-- start Provided records --

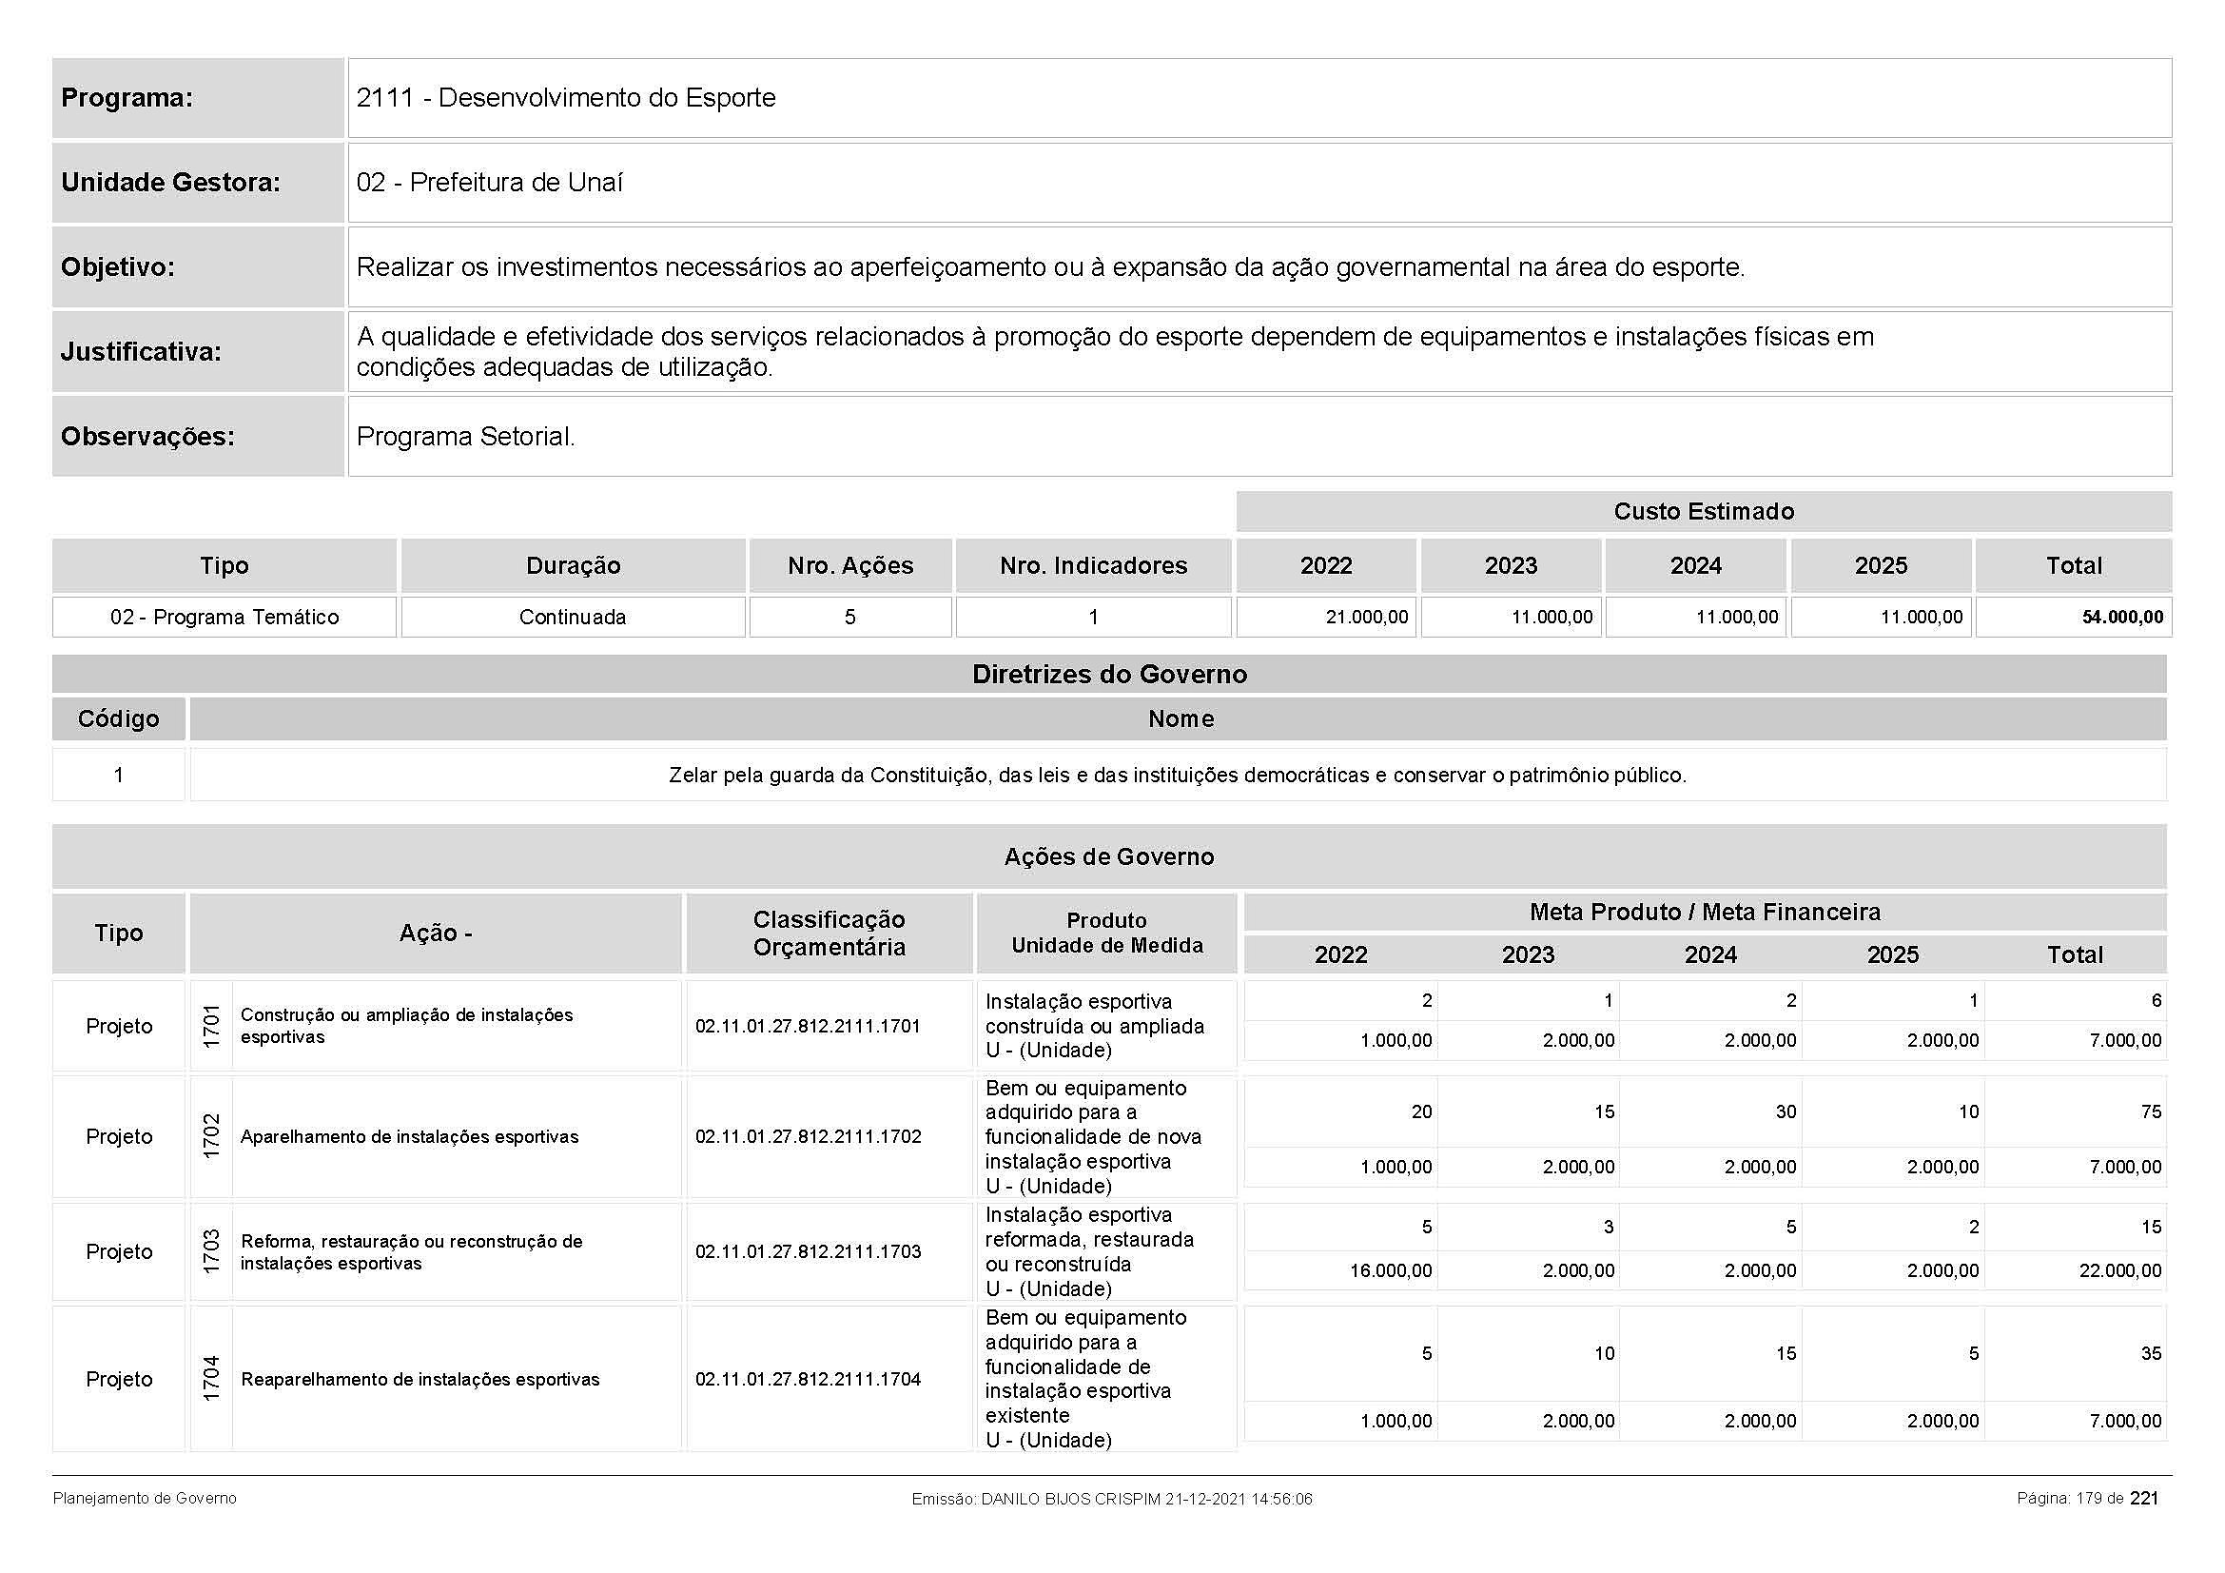Select the total cost cell 54.000,00
The height and width of the screenshot is (1573, 2225).
point(2122,617)
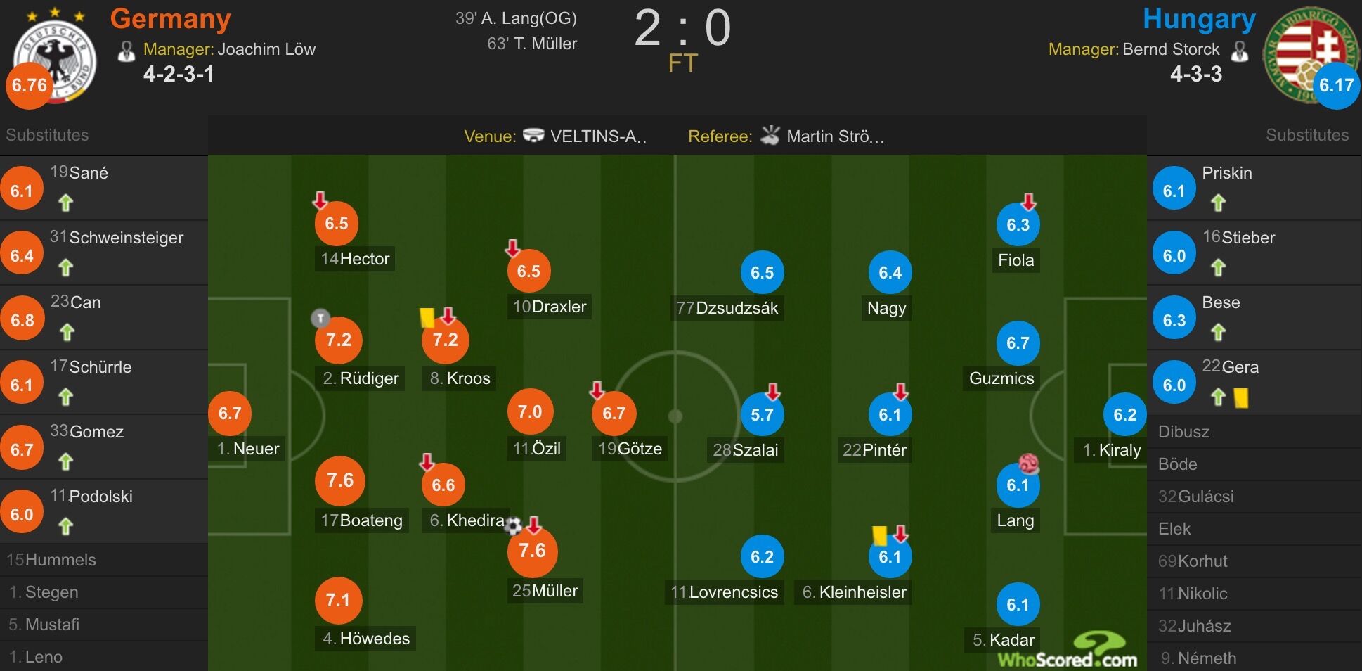Click the Germany team crest logo

point(55,58)
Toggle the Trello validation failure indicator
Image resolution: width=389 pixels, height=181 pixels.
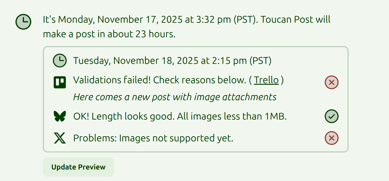coord(331,82)
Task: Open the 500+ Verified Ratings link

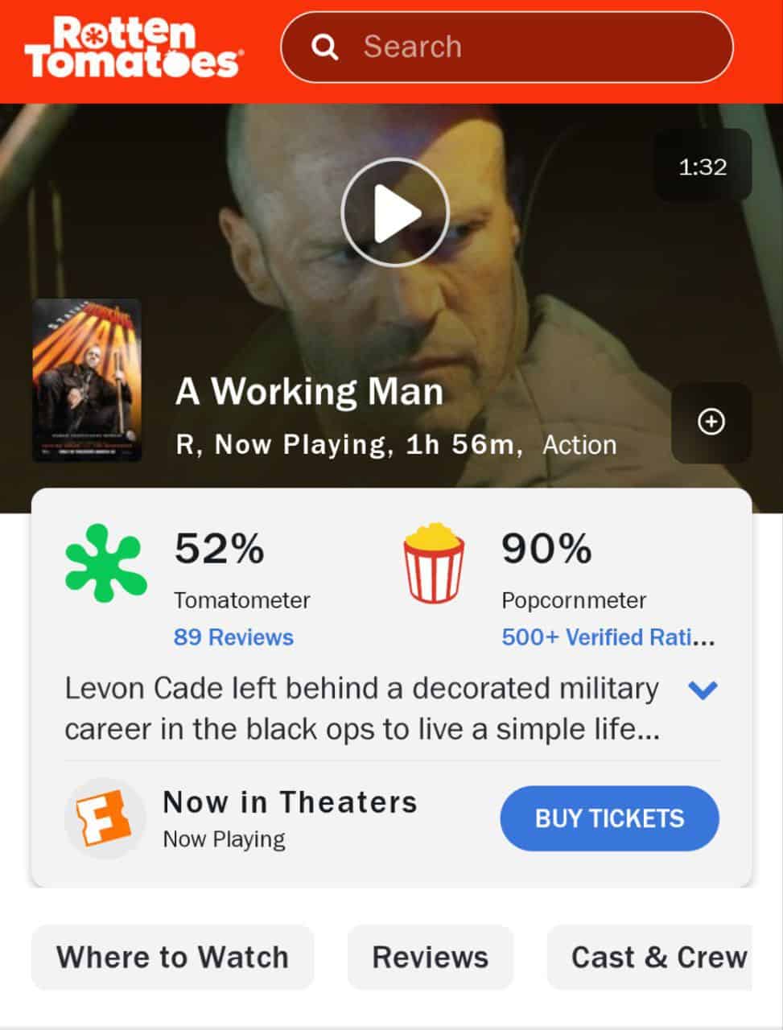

-- end Provided records --

[Set exercise] Transcribe the material above verbatim, line by line, leaving out the pictures.

[Finished answer]
Select the total cost cell 54.000,00
The height and width of the screenshot is (1573, 2225).
point(2122,617)
Click the Germany team crest logo

point(55,58)
Toggle the Trello validation failure indicator
Image resolution: width=389 pixels, height=181 pixels.
coord(331,82)
Task: Open the 500+ Verified Ratings link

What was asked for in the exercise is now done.